◆ **Exercise requirements**:
Exactly as they appear, set down all of the records.

★ ★ ★ ★ ★

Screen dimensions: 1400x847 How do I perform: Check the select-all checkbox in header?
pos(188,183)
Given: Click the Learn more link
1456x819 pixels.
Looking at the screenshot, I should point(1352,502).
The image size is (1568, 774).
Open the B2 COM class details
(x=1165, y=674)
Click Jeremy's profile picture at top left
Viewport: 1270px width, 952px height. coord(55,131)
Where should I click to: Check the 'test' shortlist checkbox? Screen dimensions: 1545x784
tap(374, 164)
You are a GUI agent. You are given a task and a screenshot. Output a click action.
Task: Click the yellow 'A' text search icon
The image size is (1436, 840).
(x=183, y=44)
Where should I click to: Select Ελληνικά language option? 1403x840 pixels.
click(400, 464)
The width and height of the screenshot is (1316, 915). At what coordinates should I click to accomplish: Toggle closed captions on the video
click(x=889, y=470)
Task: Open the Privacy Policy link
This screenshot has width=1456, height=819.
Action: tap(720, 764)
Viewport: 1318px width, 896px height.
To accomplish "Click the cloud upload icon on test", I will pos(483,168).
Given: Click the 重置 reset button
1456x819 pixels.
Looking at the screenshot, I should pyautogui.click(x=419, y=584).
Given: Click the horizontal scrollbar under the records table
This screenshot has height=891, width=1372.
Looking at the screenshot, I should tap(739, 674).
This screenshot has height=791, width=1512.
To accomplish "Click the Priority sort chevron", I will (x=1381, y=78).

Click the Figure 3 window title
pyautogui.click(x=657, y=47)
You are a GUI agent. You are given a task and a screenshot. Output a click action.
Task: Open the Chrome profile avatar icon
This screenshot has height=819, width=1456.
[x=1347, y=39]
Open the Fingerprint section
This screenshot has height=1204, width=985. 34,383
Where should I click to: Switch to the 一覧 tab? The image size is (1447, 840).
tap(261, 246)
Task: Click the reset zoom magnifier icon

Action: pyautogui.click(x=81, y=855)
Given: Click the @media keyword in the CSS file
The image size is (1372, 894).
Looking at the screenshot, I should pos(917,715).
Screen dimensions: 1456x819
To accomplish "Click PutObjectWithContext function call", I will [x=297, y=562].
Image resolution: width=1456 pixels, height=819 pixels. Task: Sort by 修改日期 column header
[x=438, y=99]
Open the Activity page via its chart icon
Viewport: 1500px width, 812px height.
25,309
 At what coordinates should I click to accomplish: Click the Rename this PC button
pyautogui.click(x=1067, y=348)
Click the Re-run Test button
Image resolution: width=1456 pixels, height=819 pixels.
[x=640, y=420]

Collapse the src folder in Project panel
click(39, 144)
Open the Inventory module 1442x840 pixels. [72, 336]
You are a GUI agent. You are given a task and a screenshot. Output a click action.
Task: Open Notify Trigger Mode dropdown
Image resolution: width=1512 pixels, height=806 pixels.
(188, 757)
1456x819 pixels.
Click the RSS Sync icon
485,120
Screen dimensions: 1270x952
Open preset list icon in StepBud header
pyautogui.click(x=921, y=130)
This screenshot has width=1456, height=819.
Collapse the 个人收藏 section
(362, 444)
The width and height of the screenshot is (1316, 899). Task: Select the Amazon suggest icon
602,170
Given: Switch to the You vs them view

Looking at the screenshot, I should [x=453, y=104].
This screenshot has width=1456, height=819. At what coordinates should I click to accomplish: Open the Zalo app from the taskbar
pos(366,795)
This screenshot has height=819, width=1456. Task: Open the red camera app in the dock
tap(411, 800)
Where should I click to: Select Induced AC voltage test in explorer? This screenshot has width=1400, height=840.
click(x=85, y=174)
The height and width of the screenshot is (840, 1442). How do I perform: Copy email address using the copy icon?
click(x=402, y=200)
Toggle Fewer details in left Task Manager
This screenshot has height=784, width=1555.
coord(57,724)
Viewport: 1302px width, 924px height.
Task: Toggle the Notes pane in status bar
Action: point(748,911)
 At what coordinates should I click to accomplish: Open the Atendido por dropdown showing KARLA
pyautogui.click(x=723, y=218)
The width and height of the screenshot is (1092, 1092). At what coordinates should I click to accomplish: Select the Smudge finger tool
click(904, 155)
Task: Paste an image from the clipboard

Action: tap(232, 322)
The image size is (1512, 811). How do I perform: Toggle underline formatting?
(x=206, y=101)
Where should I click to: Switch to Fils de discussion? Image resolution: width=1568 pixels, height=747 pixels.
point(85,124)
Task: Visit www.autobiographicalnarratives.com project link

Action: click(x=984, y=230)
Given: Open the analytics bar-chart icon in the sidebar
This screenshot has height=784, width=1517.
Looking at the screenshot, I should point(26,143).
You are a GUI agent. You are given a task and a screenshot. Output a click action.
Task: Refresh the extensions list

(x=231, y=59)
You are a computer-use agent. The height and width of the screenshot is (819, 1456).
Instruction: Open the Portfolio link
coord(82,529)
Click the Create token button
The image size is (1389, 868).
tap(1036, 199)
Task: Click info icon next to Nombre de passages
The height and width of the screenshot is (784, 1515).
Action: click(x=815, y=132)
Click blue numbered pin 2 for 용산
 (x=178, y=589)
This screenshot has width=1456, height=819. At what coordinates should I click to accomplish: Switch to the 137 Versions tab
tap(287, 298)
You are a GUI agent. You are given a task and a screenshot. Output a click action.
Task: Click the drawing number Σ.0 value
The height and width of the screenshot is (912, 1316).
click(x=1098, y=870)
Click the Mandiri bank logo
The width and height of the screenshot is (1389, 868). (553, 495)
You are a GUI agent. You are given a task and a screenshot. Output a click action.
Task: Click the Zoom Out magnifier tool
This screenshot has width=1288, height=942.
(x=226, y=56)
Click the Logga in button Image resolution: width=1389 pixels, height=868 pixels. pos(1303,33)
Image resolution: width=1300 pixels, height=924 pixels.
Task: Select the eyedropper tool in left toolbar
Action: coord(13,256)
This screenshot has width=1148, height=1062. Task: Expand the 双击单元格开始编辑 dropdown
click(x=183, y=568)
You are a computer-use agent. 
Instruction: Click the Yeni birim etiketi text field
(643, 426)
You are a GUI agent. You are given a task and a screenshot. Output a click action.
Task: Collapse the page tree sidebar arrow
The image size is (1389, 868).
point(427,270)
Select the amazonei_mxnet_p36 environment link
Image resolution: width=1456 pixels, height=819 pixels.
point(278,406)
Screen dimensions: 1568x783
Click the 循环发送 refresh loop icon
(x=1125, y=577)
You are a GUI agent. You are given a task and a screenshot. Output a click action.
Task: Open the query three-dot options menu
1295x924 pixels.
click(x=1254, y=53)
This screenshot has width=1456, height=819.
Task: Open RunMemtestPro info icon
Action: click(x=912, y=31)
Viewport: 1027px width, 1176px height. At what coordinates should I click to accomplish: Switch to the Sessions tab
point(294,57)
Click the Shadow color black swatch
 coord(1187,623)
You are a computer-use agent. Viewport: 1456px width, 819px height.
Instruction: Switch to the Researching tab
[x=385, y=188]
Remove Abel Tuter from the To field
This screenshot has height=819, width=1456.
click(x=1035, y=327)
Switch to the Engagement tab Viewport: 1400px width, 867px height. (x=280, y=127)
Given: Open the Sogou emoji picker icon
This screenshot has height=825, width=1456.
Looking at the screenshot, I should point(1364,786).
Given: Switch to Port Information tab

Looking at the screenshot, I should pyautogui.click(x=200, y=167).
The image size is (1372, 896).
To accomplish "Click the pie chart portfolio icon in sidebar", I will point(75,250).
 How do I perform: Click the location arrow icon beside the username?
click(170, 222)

★ ★ ★ ★ ★

◆ **Response area**:
Screen dimensions: 1400x847 How do I perform: Check the select-all checkbox in header?
pos(188,183)
Given: Click the Learn more link
1456x819 pixels.
Looking at the screenshot, I should point(1352,502).
The image size is (1568, 774).
Open the B2 COM class details
(x=1165, y=674)
Click Jeremy's profile picture at top left
Viewport: 1270px width, 952px height. coord(55,131)
Where should I click to: Check the 'test' shortlist checkbox? Screen dimensions: 1545x784
tap(374, 164)
You are a GUI agent. You are given a task and a screenshot. Output a click action.
Task: Click the yellow 'A' text search icon
The image size is (1436, 840).
(x=183, y=44)
Where should I click to: Select Ελληνικά language option? 1403x840 pixels.
click(400, 464)
The width and height of the screenshot is (1316, 915). At what coordinates should I click to accomplish: Toggle closed captions on the video
click(x=889, y=470)
Task: Open the Privacy Policy link
This screenshot has width=1456, height=819.
Action: tap(720, 764)
Viewport: 1318px width, 896px height.
To accomplish "Click the cloud upload icon on test", I will pos(483,168).
Given: Click the 重置 reset button
1456x819 pixels.
Looking at the screenshot, I should pyautogui.click(x=419, y=584).
Given: Click the horizontal scrollbar under the records table
This screenshot has height=891, width=1372.
Looking at the screenshot, I should tap(739, 674).
This screenshot has height=791, width=1512.
To accomplish "Click the Priority sort chevron", I will (x=1381, y=78).

Click the Figure 3 window title
pyautogui.click(x=657, y=47)
You are a GUI agent. You are given a task and a screenshot. Output a click action.
Task: Open the Chrome profile avatar icon
This screenshot has height=819, width=1456.
[x=1347, y=39]
Open the Fingerprint section
This screenshot has height=1204, width=985. 34,383
Where should I click to: Switch to the 一覧 tab? The image size is (1447, 840).
tap(261, 246)
Task: Click the reset zoom magnifier icon

Action: pyautogui.click(x=81, y=855)
Given: Click the @media keyword in the CSS file
The image size is (1372, 894).
Looking at the screenshot, I should pos(917,715).
Screen dimensions: 1456x819
To accomplish "Click PutObjectWithContext function call", I will [x=297, y=562].
Image resolution: width=1456 pixels, height=819 pixels. Task: Sort by 修改日期 column header
[x=438, y=99]
Open the Activity page via its chart icon
Viewport: 1500px width, 812px height.
25,309
 At what coordinates should I click to accomplish: Click the Rename this PC button
pyautogui.click(x=1067, y=348)
Click the Re-run Test button
Image resolution: width=1456 pixels, height=819 pixels.
[x=640, y=420]

Collapse the src folder in Project panel
click(39, 144)
Open the Inventory module 1442x840 pixels. [72, 336]
You are a GUI agent. You are given a task and a screenshot. Output a click action.
Task: Open Notify Trigger Mode dropdown
Image resolution: width=1512 pixels, height=806 pixels.
(188, 757)
1456x819 pixels.
Click the RSS Sync icon
485,120
Screen dimensions: 1270x952
Open preset list icon in StepBud header
pyautogui.click(x=921, y=130)
This screenshot has width=1456, height=819.
Collapse the 个人收藏 section
(362, 444)
The width and height of the screenshot is (1316, 899). Task: Select the Amazon suggest icon
602,170
Given: Switch to the You vs them view

Looking at the screenshot, I should [x=453, y=104].
This screenshot has width=1456, height=819. At what coordinates should I click to accomplish: Open the Zalo app from the taskbar
pos(366,795)
This screenshot has height=819, width=1456. Task: Open the red camera app in the dock
tap(411, 800)
Where should I click to: Select Induced AC voltage test in explorer? This screenshot has width=1400, height=840.
click(x=85, y=174)
The height and width of the screenshot is (840, 1442). How do I perform: Copy email address using the copy icon?
click(x=402, y=200)
Toggle Fewer details in left Task Manager
This screenshot has height=784, width=1555.
coord(57,724)
Viewport: 1302px width, 924px height.
Task: Toggle the Notes pane in status bar
Action: point(748,911)
 At what coordinates should I click to accomplish: Open the Atendido por dropdown showing KARLA
pyautogui.click(x=723, y=218)
The width and height of the screenshot is (1092, 1092). At what coordinates should I click to accomplish: Select the Smudge finger tool
click(904, 155)
Task: Paste an image from the clipboard

Action: tap(232, 322)
The image size is (1512, 811). How do I perform: Toggle underline formatting?
(x=206, y=101)
Where should I click to: Switch to Fils de discussion? Image resolution: width=1568 pixels, height=747 pixels.
point(85,124)
Task: Visit www.autobiographicalnarratives.com project link

Action: click(x=984, y=230)
Given: Open the analytics bar-chart icon in the sidebar
This screenshot has height=784, width=1517.
Looking at the screenshot, I should point(26,143).
You are a GUI agent. You are given a task and a screenshot. Output a click action.
Task: Refresh the extensions list

(x=231, y=59)
You are a computer-use agent. The height and width of the screenshot is (819, 1456).
Instruction: Open the Portfolio link
coord(82,529)
Click the Create token button
The image size is (1389, 868).
tap(1036, 199)
Task: Click info icon next to Nombre de passages
The height and width of the screenshot is (784, 1515).
Action: click(x=815, y=132)
Click blue numbered pin 2 for 용산
 (x=178, y=589)
This screenshot has width=1456, height=819. At what coordinates should I click to accomplish: Switch to the 137 Versions tab
tap(287, 298)
You are a GUI agent. You are given a task and a screenshot. Output a click action.
Task: Click the drawing number Σ.0 value
The height and width of the screenshot is (912, 1316).
click(x=1098, y=870)
Click the Mandiri bank logo
The width and height of the screenshot is (1389, 868). (553, 495)
You are a GUI agent. You are given a task and a screenshot. Output a click action.
Task: Click the Zoom Out magnifier tool
This screenshot has width=1288, height=942.
(x=226, y=56)
Click the Logga in button Image resolution: width=1389 pixels, height=868 pixels. pos(1303,33)
Image resolution: width=1300 pixels, height=924 pixels.
Task: Select the eyedropper tool in left toolbar
Action: coord(13,256)
This screenshot has width=1148, height=1062. Task: Expand the 双击单元格开始编辑 dropdown
click(x=183, y=568)
You are a computer-use agent. 
Instruction: Click the Yeni birim etiketi text field
(643, 426)
You are a GUI agent. You are given a task and a screenshot. Output a click action.
Task: Collapse the page tree sidebar arrow
The image size is (1389, 868).
point(427,270)
Select the amazonei_mxnet_p36 environment link
Image resolution: width=1456 pixels, height=819 pixels.
point(278,406)
Screen dimensions: 1568x783
Click the 循环发送 refresh loop icon
(x=1125, y=577)
You are a GUI agent. You are given a task and a screenshot. Output a click action.
Task: Open the query three-dot options menu
1295x924 pixels.
click(x=1254, y=53)
This screenshot has width=1456, height=819.
Task: Open RunMemtestPro info icon
Action: click(x=912, y=31)
Viewport: 1027px width, 1176px height. At what coordinates should I click to accomplish: Switch to the Sessions tab
point(294,57)
Click the Shadow color black swatch
 coord(1187,623)
You are a computer-use agent. Viewport: 1456px width, 819px height.
Instruction: Switch to the Researching tab
[x=385, y=188]
Remove Abel Tuter from the To field
This screenshot has height=819, width=1456.
click(x=1035, y=327)
Switch to the Engagement tab Viewport: 1400px width, 867px height. (x=280, y=127)
Given: Open the Sogou emoji picker icon
This screenshot has height=825, width=1456.
Looking at the screenshot, I should point(1364,786).
Given: Switch to Port Information tab

Looking at the screenshot, I should pyautogui.click(x=200, y=167).
The image size is (1372, 896).
To accomplish "Click the pie chart portfolio icon in sidebar", I will point(75,250).
 How do I perform: Click the location arrow icon beside the username?
click(170, 222)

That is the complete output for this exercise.